VDAC STATIC SPECIFICATIONS
PARAMETER	TEST CONDITIONS	MIN	TYP	MAX	UNIT
Reference Current Setting Resistor (RSET)	Normal Mode	4653	4700	4747	Ω
	TVOUT Bypass Mode	9900	10000	10100	Ω
Output resistor between TV_OUTx and TV_VFBx pins (ROUT)	Normal Mode	2673	2700	2727	Ω
	TVOUT Bypass Mode	N/A
Load Resistor (RLOAD)	Normal Mode	75-Ω Inside the Display
	TVOUT Bypass Mode	1485	1500	1515	Ω
AC-Coupling Capacitor (Optional) [CAC]	Normal Mode	220			uF
	TVOUT Bypass Mode	See External Amplifier Specification
Total Capacitance from TV_OUTx to VSSA_VDAC_1P8	Normal Mode			300	pF
	TVOUT Bypass Mode	N/A
Resolution			10		Bits
Integral Nonlinearity (INL), Best Fit	Normal Mode	-4		4	LSB
	TVOUT Bypass Mode	-1		1	LSB
Differential Nonlinearity (DNL)	Normal Mode	-2.5		2.5	LSB
	TVOUT Bypass Mode	-1		1	LSB
Full-Scale Output Voltage	Normal Mode (RLOAD = 75 Ω)		1.3		V
	TVOUT Bypass Mode (RLOAD = 1.5 kΩ)		0.7		V
Full-Scale Output Current	Normal Mode	N/A
	TVOUT Bypass Mode		470		uA
Gain Error	Normal Mode (Composite) and TVOUT Bypass Mode	-10		10	%FS
	Normal Mode (S-Video)	-20		20	%FS
Gain Mismatch (Luma-to-Chroma)	Normal Mode (Composite)	N/A
	Normal Mode (S-Video)	-10		10	%
Output Impedance	Looking into TV_OUTx nodes		75		Ω
VDAC DYNAMIC SPECIFICATIONS
PARAMETER	TEST CONDITIONS	MIN	TYP	MAX	UNIT
Output Update Rate (FCLK)			54	60	MHz
Signal Bandwidth	3 dB		6		MHz
Spurious-Free Dynamic Range (SFDR) within bandwidth	FCLK = 54 MHz, FOUT = 1 MHz		50		dBc
Signal-to-Noise Ration (SNR)	FCLK = 54 MHz, FOUT = 1 MHz		54		dB
Power Supply Rejection (PSR)	Normal Mode, 100 mVpp @ 6 MHz on VDDA_VDAC_1P8		6		dB
	TVOUT Bypass Mode, 100 mVpp @ 6 MHz on VDDA_VDAC_1P8		20

7.11 Inter-Integrated Circuit (I2C)

The device includes four inter-integrated circuit (I2C) modules which provide an interface to other devices compliant with Philips Semiconductors Inter-IC bus (I2C-bus™) specification version 2.1. External components attached to this 2-wire serial bus can transmit/receive 8-bit data to/from the device through the I2C module. The I2C port does not support CBUS compatible devices.

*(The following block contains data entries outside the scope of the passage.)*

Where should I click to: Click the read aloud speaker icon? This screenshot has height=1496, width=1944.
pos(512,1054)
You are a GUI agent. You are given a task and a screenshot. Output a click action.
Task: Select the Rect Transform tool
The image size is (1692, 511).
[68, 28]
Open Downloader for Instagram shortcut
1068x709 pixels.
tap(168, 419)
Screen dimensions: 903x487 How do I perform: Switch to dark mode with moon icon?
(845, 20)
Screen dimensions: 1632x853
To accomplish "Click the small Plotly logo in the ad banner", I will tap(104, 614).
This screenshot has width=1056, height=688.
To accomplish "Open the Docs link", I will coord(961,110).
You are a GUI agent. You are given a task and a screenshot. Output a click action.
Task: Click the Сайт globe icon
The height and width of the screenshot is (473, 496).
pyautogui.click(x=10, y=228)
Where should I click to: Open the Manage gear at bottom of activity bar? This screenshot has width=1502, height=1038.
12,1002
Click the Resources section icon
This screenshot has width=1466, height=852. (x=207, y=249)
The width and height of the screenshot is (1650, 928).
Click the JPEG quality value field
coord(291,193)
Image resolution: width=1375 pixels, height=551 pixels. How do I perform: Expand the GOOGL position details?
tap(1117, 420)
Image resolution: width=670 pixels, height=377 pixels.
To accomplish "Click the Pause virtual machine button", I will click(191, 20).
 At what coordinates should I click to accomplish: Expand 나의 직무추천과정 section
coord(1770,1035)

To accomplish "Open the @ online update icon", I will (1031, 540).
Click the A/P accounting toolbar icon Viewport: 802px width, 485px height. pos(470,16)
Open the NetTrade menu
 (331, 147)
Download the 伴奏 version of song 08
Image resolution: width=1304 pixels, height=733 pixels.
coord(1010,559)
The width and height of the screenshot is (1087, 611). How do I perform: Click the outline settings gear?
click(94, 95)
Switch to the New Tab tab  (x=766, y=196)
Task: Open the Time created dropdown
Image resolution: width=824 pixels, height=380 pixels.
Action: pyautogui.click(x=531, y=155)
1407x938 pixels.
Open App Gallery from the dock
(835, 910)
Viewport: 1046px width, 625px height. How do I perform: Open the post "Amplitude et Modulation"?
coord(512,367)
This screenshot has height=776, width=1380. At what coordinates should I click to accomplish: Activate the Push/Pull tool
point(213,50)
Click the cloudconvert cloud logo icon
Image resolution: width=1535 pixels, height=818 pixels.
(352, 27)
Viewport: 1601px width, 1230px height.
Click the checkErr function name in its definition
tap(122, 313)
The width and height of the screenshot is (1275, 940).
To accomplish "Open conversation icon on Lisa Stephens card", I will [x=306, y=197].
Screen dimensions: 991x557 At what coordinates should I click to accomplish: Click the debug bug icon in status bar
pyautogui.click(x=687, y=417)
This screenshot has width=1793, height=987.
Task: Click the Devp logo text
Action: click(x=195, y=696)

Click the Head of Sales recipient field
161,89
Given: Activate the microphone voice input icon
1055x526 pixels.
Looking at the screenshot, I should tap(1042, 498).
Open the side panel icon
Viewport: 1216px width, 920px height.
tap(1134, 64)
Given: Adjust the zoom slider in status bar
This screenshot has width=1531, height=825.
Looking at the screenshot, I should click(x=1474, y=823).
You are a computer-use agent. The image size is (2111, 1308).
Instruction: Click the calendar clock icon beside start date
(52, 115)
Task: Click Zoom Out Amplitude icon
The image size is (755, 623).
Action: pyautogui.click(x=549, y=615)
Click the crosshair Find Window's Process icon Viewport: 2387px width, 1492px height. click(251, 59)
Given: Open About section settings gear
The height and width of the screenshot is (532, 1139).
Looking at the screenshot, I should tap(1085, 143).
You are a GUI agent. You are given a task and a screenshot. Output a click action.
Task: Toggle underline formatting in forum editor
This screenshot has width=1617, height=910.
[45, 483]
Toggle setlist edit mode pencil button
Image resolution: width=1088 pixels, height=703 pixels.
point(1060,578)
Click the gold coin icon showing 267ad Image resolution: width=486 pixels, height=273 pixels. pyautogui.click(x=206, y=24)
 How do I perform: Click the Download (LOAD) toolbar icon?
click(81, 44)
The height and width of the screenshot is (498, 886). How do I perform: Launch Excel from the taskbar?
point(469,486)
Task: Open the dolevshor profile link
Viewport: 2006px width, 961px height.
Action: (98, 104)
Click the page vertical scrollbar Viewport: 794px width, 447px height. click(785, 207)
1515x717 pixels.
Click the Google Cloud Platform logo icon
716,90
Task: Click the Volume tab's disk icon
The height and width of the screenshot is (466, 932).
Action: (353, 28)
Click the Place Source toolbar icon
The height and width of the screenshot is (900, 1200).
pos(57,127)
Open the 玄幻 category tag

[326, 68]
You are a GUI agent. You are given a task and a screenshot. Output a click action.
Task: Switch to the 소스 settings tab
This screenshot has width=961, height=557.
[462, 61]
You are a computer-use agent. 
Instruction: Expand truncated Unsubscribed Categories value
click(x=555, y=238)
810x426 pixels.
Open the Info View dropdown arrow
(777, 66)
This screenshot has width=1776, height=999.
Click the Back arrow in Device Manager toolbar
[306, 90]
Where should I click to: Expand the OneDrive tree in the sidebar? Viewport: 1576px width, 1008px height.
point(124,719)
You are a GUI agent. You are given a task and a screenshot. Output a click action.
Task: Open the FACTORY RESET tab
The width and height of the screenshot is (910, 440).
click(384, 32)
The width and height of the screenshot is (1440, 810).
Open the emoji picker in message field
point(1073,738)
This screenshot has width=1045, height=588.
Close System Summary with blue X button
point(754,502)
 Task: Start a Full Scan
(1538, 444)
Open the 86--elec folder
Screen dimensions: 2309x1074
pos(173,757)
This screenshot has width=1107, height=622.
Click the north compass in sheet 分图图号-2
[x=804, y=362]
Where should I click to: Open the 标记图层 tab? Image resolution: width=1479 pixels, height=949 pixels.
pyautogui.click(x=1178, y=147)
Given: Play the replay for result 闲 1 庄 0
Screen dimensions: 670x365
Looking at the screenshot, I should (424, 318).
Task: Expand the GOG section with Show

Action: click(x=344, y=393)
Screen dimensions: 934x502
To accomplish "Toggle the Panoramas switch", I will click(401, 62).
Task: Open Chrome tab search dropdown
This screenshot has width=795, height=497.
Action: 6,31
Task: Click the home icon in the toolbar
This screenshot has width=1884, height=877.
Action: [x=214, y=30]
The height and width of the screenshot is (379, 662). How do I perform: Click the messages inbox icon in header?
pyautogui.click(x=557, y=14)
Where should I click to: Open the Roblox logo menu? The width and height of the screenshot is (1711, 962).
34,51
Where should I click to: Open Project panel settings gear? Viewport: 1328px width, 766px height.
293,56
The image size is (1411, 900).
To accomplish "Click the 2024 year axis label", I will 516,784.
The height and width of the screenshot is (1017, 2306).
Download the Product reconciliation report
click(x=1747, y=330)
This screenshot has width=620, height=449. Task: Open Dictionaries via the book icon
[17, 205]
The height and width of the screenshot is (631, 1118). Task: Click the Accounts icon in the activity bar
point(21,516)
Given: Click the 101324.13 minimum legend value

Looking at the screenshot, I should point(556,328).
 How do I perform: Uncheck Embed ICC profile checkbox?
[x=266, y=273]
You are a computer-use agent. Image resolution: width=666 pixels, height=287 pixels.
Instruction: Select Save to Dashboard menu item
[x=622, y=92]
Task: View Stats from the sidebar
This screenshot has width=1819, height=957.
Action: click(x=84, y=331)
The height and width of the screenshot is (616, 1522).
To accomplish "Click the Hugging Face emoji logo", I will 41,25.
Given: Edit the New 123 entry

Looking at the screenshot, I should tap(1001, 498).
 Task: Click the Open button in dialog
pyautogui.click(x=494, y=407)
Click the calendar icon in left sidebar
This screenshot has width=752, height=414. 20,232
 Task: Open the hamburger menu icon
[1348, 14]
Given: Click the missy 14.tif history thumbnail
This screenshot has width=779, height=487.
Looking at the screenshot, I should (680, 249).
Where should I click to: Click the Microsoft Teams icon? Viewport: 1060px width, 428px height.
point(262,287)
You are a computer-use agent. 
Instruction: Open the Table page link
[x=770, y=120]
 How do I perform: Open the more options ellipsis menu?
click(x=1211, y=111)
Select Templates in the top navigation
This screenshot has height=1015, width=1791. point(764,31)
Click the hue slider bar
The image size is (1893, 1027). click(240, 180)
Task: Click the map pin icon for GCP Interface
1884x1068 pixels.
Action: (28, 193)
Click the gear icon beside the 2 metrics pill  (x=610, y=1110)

The I2C port supports the following features:

• Compatible with Philips I2C Specification Revision 2.1 (January 2000)
• Standard and fast modes from 10 - 400 Kbps (no fail-safe I/O buffers)
• Noise filter to remove noise 50 ns or less
• Seven- and ten-bit device addressing modes
• Multimaster transmitter/slave receiver mode
• Multimaster receiver/slave transmitter mode
• Combined master transmit/receive and receive/transmit modes
• Two DMA channels, one interrupt line
• Built-in FIFO (32 byte) for buffered read or write.

For more detailed information on the I2C peripheral, see the Inter-Integrated Circuit (I2C) Controller Module chapter of the AM387x Sitara™ ARM Processors Technical Reference Manual (Literature Number: SPRUGZ7).